BEGIN
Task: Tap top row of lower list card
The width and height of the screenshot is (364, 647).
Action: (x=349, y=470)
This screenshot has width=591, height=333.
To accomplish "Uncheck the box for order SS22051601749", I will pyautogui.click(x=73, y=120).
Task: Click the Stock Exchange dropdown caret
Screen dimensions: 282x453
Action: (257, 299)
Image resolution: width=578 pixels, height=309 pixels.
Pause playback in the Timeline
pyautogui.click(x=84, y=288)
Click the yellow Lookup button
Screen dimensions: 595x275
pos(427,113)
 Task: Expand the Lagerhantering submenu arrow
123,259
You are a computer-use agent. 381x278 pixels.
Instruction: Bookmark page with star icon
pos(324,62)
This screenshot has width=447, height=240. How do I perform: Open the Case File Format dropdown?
END
BEGIN
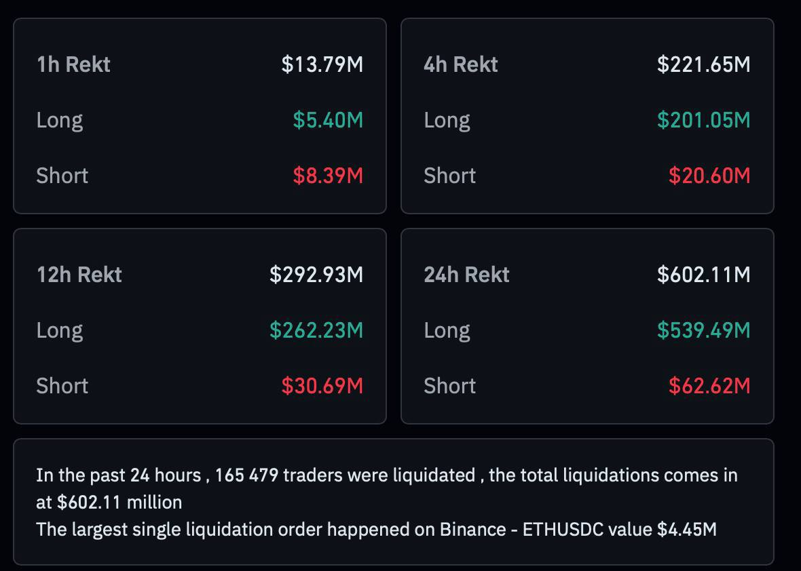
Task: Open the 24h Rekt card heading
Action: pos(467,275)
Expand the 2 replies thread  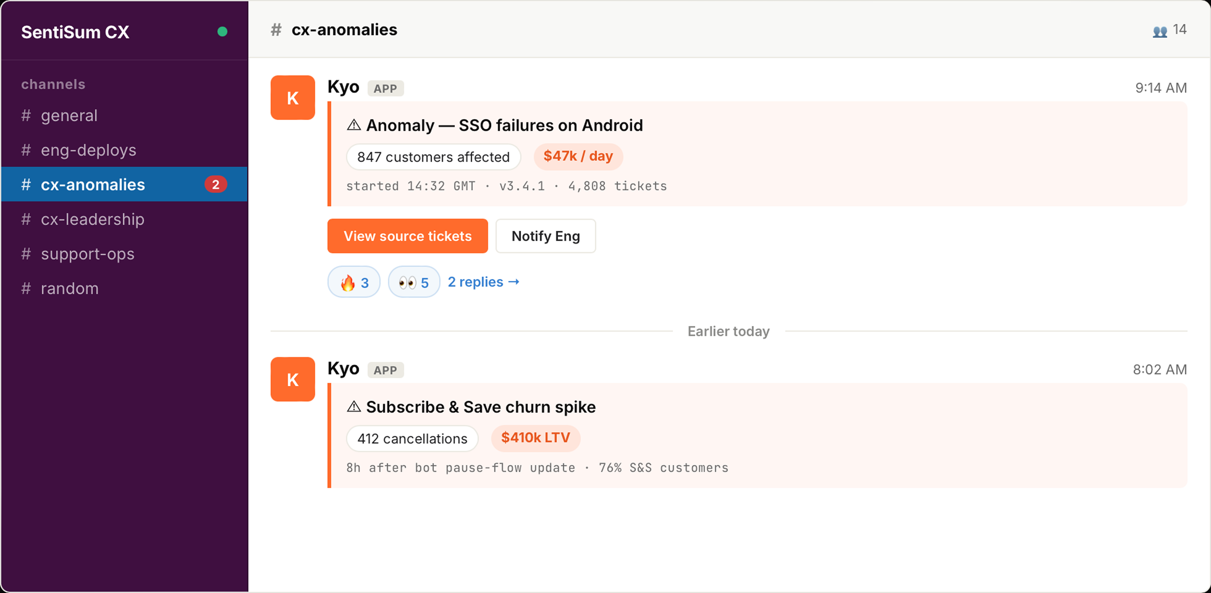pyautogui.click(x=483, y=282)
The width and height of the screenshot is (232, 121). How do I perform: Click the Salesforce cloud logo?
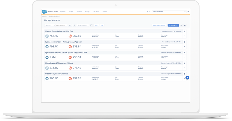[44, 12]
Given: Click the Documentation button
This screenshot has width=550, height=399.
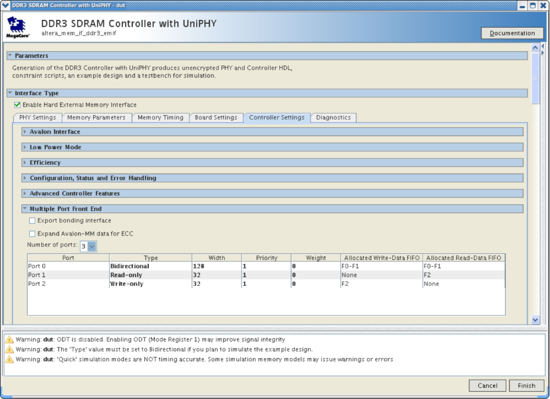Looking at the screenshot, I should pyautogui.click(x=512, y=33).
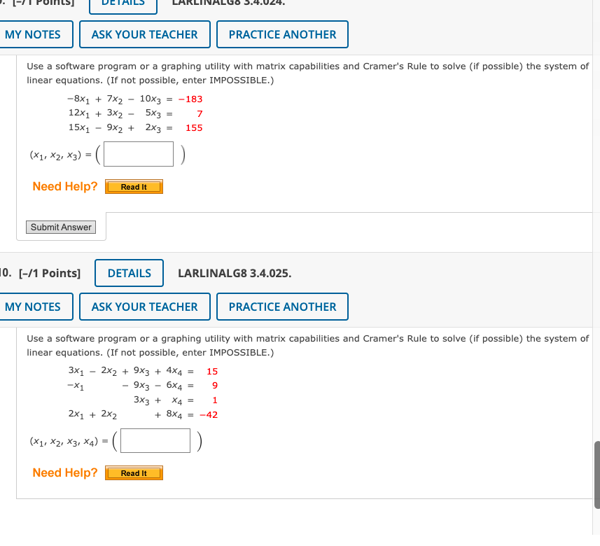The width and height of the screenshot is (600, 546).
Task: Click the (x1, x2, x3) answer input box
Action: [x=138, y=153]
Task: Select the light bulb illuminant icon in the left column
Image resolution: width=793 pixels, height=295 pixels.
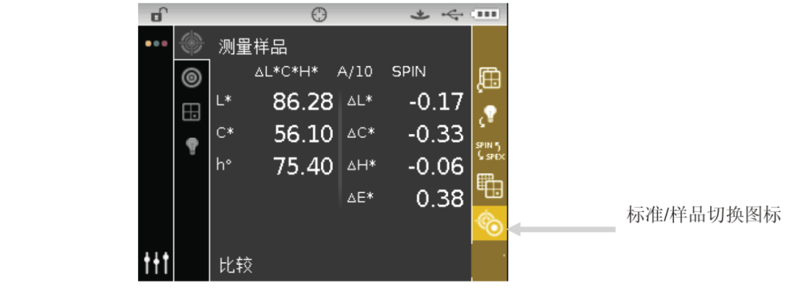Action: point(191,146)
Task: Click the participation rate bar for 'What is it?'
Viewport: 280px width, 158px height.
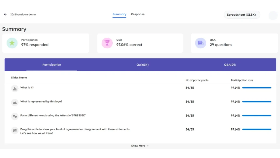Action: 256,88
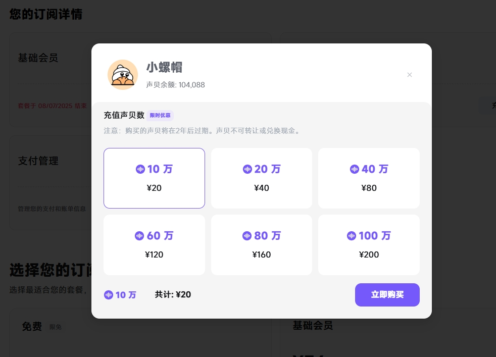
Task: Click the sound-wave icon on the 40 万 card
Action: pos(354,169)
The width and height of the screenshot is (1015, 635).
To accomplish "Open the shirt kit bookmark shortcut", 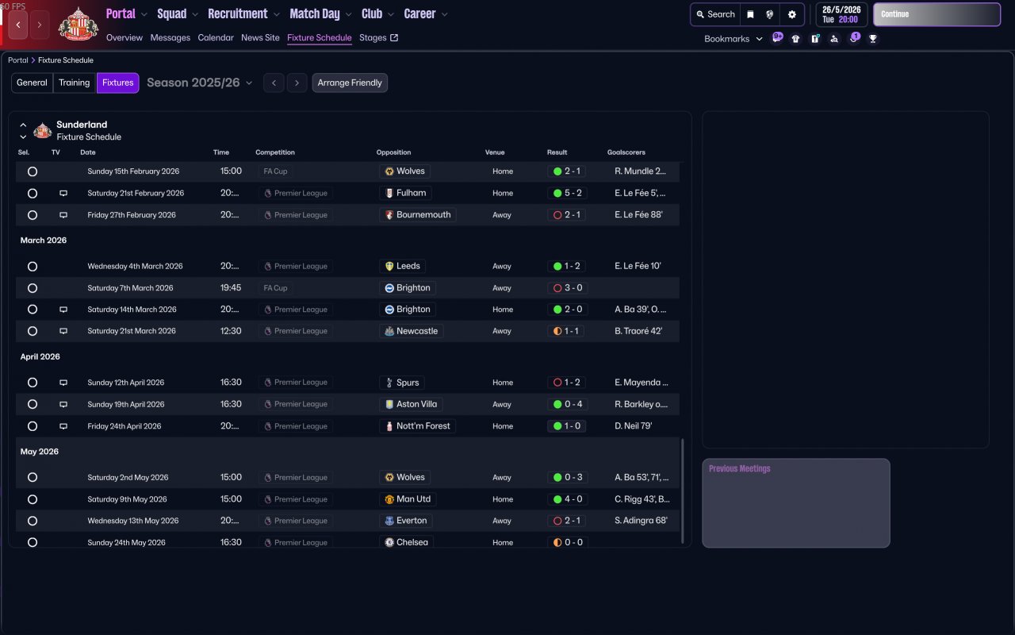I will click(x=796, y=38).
END
BEGIN
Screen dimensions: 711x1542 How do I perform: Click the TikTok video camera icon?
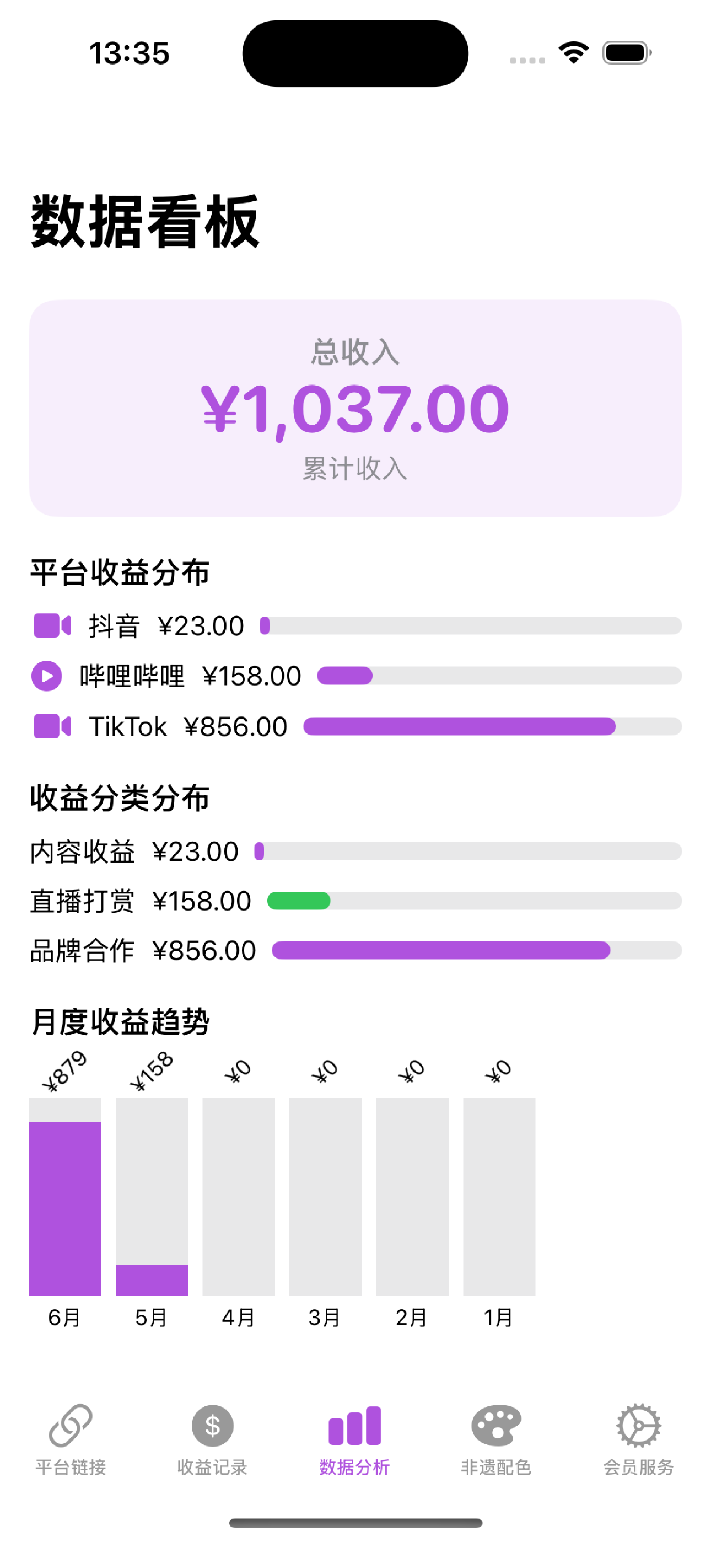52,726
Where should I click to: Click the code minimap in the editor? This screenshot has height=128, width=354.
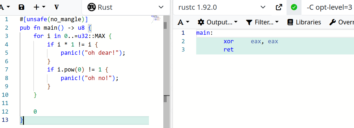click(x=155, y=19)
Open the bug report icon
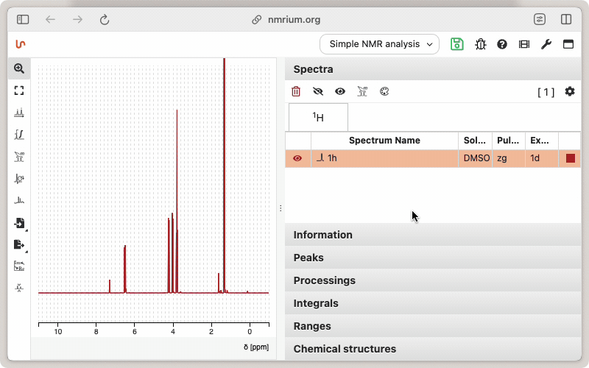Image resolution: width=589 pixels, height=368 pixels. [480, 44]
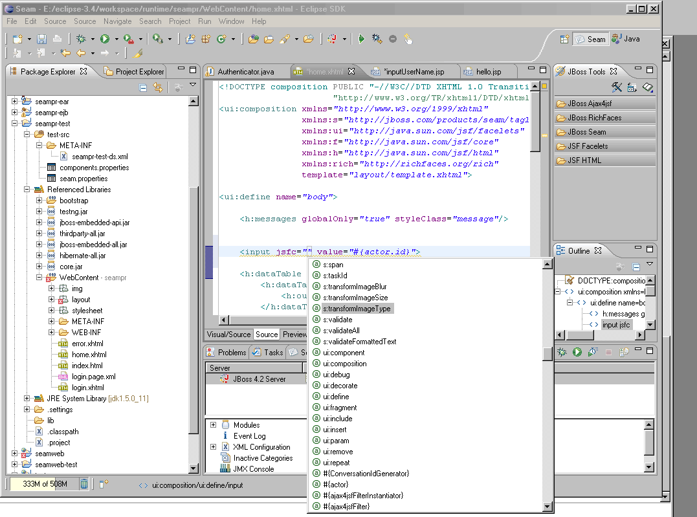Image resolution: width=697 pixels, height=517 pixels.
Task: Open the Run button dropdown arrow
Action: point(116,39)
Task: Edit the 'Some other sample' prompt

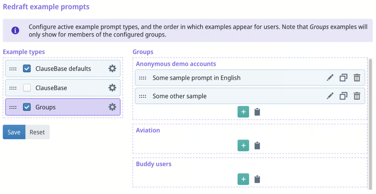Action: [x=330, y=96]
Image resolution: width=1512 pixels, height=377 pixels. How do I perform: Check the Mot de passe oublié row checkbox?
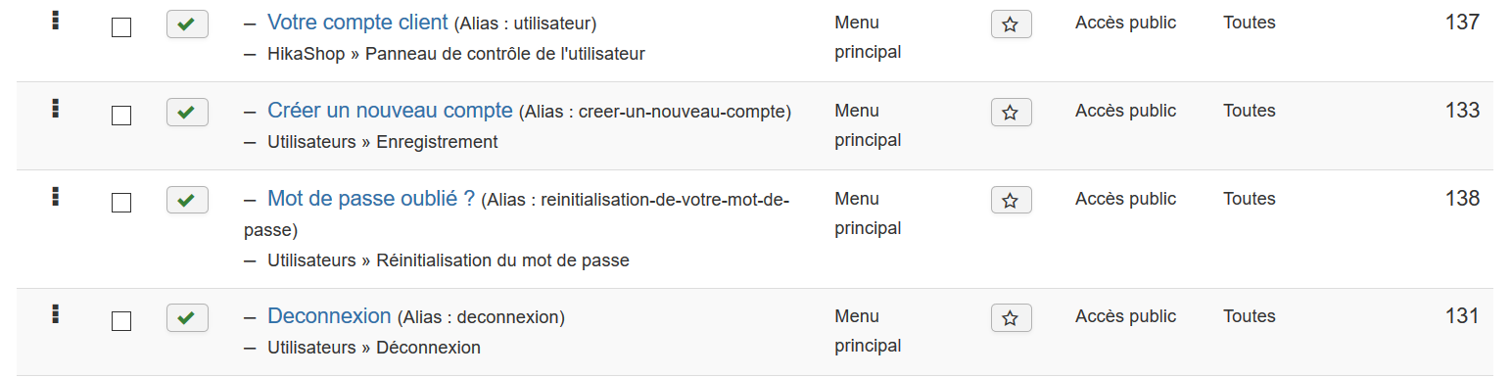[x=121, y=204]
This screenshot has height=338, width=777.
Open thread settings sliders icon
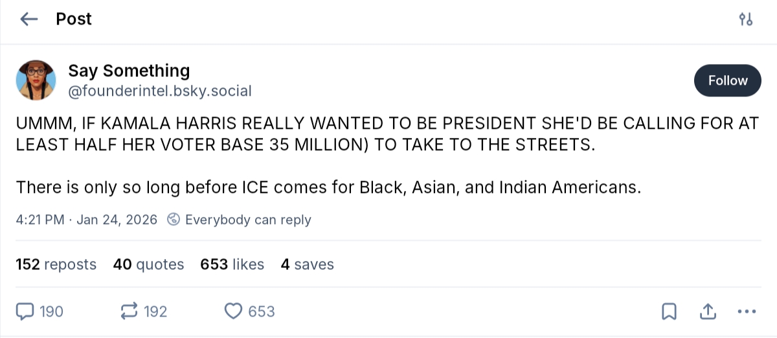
END
Print, from the entries above, the line with "The width and height of the screenshot is (364, 647).", the line with "This screenshot has width=447, height=240." and all lines between them, exactly and with nothing else.

* TASK RESULT
The width and height of the screenshot is (364, 647).
Action: (x=349, y=470)
This screenshot has width=591, height=333.
To accomplish "Uncheck the box for order SS22051601749", I will pyautogui.click(x=73, y=120).
Task: Click the Stock Exchange dropdown caret
Screen dimensions: 282x453
Action: (257, 299)
Image resolution: width=578 pixels, height=309 pixels.
Pause playback in the Timeline
pyautogui.click(x=84, y=288)
Click the yellow Lookup button
Screen dimensions: 595x275
pos(427,113)
 Task: Expand the Lagerhantering submenu arrow
123,259
You are a computer-use agent. 381x278 pixels.
Instruction: Bookmark page with star icon
pos(324,62)
This screenshot has width=447, height=240. How do I perform: Open the Case File Format dropdown?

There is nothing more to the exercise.